:: Extracted material
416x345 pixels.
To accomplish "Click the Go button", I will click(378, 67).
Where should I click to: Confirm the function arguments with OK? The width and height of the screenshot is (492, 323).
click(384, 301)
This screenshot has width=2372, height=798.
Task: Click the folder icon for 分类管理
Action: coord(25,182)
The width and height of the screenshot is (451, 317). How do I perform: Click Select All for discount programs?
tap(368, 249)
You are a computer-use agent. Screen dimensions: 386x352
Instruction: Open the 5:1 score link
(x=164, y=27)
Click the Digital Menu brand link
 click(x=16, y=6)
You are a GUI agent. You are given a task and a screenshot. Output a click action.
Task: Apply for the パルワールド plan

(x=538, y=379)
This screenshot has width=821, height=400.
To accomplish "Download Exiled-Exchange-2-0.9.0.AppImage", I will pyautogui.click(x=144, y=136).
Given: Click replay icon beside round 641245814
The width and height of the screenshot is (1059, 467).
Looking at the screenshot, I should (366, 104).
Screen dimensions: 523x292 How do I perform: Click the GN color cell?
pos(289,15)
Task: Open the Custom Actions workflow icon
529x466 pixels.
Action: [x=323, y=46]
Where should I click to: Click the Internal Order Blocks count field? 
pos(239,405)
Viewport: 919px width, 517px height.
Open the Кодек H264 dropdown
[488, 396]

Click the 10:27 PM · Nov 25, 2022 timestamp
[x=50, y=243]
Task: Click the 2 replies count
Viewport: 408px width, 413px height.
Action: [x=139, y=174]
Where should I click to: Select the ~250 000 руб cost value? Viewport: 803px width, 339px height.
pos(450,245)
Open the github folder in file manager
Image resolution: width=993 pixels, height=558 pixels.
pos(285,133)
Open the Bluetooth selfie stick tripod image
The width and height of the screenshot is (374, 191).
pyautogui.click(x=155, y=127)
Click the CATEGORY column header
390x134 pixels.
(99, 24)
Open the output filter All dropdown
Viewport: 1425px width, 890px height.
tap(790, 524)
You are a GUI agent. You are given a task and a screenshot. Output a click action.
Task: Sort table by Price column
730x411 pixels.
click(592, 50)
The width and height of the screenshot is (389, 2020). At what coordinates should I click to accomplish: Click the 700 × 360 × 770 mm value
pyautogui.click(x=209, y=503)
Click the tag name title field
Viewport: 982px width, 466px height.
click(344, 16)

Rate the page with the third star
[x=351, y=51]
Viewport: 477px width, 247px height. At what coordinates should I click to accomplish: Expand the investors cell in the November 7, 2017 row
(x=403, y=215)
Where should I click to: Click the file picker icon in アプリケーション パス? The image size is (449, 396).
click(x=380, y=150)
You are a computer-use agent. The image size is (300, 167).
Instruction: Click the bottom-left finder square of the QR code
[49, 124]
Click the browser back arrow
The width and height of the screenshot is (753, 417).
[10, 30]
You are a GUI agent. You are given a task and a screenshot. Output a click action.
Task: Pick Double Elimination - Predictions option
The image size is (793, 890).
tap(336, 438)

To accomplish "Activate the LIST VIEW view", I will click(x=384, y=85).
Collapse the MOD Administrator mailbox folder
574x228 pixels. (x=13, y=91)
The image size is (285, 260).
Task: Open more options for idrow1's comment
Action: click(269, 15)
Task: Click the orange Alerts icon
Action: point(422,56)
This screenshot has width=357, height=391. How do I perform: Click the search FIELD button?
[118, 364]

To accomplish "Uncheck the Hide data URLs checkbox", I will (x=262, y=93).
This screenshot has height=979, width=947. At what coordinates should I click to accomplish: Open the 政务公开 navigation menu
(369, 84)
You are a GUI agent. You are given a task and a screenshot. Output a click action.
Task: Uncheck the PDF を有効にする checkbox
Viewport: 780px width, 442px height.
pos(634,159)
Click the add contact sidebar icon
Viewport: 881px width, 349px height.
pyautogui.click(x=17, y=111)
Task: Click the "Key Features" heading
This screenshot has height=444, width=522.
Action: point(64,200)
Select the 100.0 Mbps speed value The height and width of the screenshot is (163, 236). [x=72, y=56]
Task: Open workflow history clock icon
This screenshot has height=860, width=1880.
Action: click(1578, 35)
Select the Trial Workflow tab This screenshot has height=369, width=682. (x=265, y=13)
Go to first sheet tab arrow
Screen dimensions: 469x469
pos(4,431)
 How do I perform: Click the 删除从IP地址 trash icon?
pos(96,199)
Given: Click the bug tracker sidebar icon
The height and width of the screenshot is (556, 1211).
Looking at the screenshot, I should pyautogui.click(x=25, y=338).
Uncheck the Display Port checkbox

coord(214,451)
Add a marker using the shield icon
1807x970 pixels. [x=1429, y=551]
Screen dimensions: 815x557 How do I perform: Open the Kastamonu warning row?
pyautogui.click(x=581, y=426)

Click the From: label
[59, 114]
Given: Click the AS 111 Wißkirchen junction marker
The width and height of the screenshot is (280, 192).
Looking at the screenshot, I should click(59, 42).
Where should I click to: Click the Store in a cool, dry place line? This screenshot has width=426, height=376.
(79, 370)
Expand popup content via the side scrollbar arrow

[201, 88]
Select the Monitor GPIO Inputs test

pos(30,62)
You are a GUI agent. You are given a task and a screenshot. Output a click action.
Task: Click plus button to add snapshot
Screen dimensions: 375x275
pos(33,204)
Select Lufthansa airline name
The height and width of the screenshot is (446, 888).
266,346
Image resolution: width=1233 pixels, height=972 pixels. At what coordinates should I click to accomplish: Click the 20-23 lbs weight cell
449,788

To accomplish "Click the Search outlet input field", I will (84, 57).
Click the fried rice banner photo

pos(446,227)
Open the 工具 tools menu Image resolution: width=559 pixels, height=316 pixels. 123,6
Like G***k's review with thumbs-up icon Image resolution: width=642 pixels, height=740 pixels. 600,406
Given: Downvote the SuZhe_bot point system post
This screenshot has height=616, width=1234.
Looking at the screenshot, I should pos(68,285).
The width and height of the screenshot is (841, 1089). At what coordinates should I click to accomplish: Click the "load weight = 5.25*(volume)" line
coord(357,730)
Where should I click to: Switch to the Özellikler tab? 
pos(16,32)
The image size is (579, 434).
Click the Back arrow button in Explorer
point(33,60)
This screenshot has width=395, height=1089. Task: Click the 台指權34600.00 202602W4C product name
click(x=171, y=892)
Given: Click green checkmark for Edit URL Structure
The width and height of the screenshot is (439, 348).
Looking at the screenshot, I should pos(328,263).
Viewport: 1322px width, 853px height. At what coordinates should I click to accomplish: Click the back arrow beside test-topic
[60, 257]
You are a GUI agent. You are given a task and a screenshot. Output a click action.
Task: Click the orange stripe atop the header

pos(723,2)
::::
**Exercise directions:** Set down every record above exactly as written.

**Solution to the problem:**
416x345 pixels.
To accomplish "Click the Go button", I will click(378, 67).
Where should I click to: Confirm the function arguments with OK? The width and height of the screenshot is (492, 323).
click(384, 301)
This screenshot has width=2372, height=798.
Task: Click the folder icon for 分类管理
Action: coord(25,182)
The width and height of the screenshot is (451, 317). How do I perform: Click Select All for discount programs?
tap(368, 249)
You are a computer-use agent. Screen dimensions: 386x352
Instruction: Open the 5:1 score link
(x=164, y=27)
Click the Digital Menu brand link
 click(x=16, y=6)
You are a GUI agent. You are given a task and a screenshot. Output a click action.
Task: Apply for the パルワールド plan

(x=538, y=379)
This screenshot has width=821, height=400.
To accomplish "Download Exiled-Exchange-2-0.9.0.AppImage", I will pyautogui.click(x=144, y=136).
Given: Click replay icon beside round 641245814
The width and height of the screenshot is (1059, 467).
Looking at the screenshot, I should (366, 104).
Screen dimensions: 523x292 How do I perform: Click the GN color cell?
pos(289,15)
Task: Open the Custom Actions workflow icon
529x466 pixels.
Action: [x=323, y=46]
Where should I click to: Click the Internal Order Blocks count field? 
pos(239,405)
Viewport: 919px width, 517px height.
Open the Кодек H264 dropdown
[488, 396]

Click the 10:27 PM · Nov 25, 2022 timestamp
[x=50, y=243]
Task: Click the 2 replies count
Viewport: 408px width, 413px height.
Action: [x=139, y=174]
Where should I click to: Select the ~250 000 руб cost value? Viewport: 803px width, 339px height.
pos(450,245)
Open the github folder in file manager
Image resolution: width=993 pixels, height=558 pixels.
pos(285,133)
Open the Bluetooth selfie stick tripod image
The width and height of the screenshot is (374, 191).
pyautogui.click(x=155, y=127)
Click the CATEGORY column header
390x134 pixels.
(99, 24)
Open the output filter All dropdown
Viewport: 1425px width, 890px height.
tap(790, 524)
You are a GUI agent. You are given a task and a screenshot. Output a click action.
Task: Sort table by Price column
730x411 pixels.
click(592, 50)
The width and height of the screenshot is (389, 2020). At what coordinates should I click to accomplish: Click the 700 × 360 × 770 mm value
pyautogui.click(x=209, y=503)
Click the tag name title field
Viewport: 982px width, 466px height.
click(344, 16)

Rate the page with the third star
[x=351, y=51]
Viewport: 477px width, 247px height. At what coordinates should I click to accomplish: Expand the investors cell in the November 7, 2017 row
(x=403, y=215)
Where should I click to: Click the file picker icon in アプリケーション パス? The image size is (449, 396).
click(x=380, y=150)
You are a computer-use agent. The image size is (300, 167).
Instruction: Click the bottom-left finder square of the QR code
[49, 124]
Click the browser back arrow
The width and height of the screenshot is (753, 417).
[10, 30]
You are a GUI agent. You are given a task and a screenshot. Output a click action.
Task: Pick Double Elimination - Predictions option
The image size is (793, 890).
tap(336, 438)

To accomplish "Activate the LIST VIEW view", I will click(x=384, y=85).
Collapse the MOD Administrator mailbox folder
574x228 pixels. (x=13, y=91)
The image size is (285, 260).
Task: Open more options for idrow1's comment
Action: click(269, 15)
Task: Click the orange Alerts icon
Action: point(422,56)
This screenshot has width=357, height=391. How do I perform: Click the search FIELD button?
[118, 364]

To accomplish "Uncheck the Hide data URLs checkbox", I will (x=262, y=93).
This screenshot has height=979, width=947. At what coordinates should I click to accomplish: Open the 政务公开 navigation menu
(369, 84)
You are a GUI agent. You are given a task and a screenshot. Output a click action.
Task: Uncheck the PDF を有効にする checkbox
Viewport: 780px width, 442px height.
pos(634,159)
Click the add contact sidebar icon
Viewport: 881px width, 349px height.
pyautogui.click(x=17, y=111)
Task: Click the "Key Features" heading
This screenshot has height=444, width=522.
Action: point(64,200)
Select the 100.0 Mbps speed value The height and width of the screenshot is (163, 236). [x=72, y=56]
Task: Open workflow history clock icon
This screenshot has height=860, width=1880.
Action: click(1578, 35)
Select the Trial Workflow tab This screenshot has height=369, width=682. (x=265, y=13)
Go to first sheet tab arrow
Screen dimensions: 469x469
pos(4,431)
 How do I perform: Click the 删除从IP地址 trash icon?
pos(96,199)
Given: Click the bug tracker sidebar icon
The height and width of the screenshot is (556, 1211).
Looking at the screenshot, I should pyautogui.click(x=25, y=338).
Uncheck the Display Port checkbox

coord(214,451)
Add a marker using the shield icon
1807x970 pixels. [x=1429, y=551]
Screen dimensions: 815x557 How do I perform: Open the Kastamonu warning row?
pyautogui.click(x=581, y=426)

Click the From: label
[59, 114]
Given: Click the AS 111 Wißkirchen junction marker
The width and height of the screenshot is (280, 192).
Looking at the screenshot, I should click(59, 42).
Where should I click to: Click the Store in a cool, dry place line? This screenshot has width=426, height=376.
(79, 370)
Expand popup content via the side scrollbar arrow

[201, 88]
Select the Monitor GPIO Inputs test

pos(30,62)
You are a GUI agent. You are given a task and a screenshot. Output a click action.
Task: Click plus button to add snapshot
Screen dimensions: 375x275
pos(33,204)
Select Lufthansa airline name
The height and width of the screenshot is (446, 888).
266,346
Image resolution: width=1233 pixels, height=972 pixels. At what coordinates should I click to accomplish: Click the 20-23 lbs weight cell
449,788

To accomplish "Click the Search outlet input field", I will (84, 57).
Click the fried rice banner photo

pos(446,227)
Open the 工具 tools menu Image resolution: width=559 pixels, height=316 pixels. 123,6
Like G***k's review with thumbs-up icon Image resolution: width=642 pixels, height=740 pixels. 600,406
Given: Downvote the SuZhe_bot point system post
This screenshot has height=616, width=1234.
Looking at the screenshot, I should pos(68,285).
The width and height of the screenshot is (841, 1089). At what coordinates should I click to accomplish: Click the "load weight = 5.25*(volume)" line
coord(357,730)
Where should I click to: Switch to the Özellikler tab? 
pos(16,32)
The image size is (579, 434).
Click the Back arrow button in Explorer
point(33,60)
This screenshot has width=395, height=1089. Task: Click the 台指權34600.00 202602W4C product name
click(x=171, y=892)
Given: Click green checkmark for Edit URL Structure
The width and height of the screenshot is (439, 348).
Looking at the screenshot, I should pos(328,263).
Viewport: 1322px width, 853px height. At what coordinates should I click to accomplish: Click the back arrow beside test-topic
[60, 257]
You are a GUI agent. You are given a task and a screenshot. Output a click action.
Task: Click the orange stripe atop the header

pos(723,2)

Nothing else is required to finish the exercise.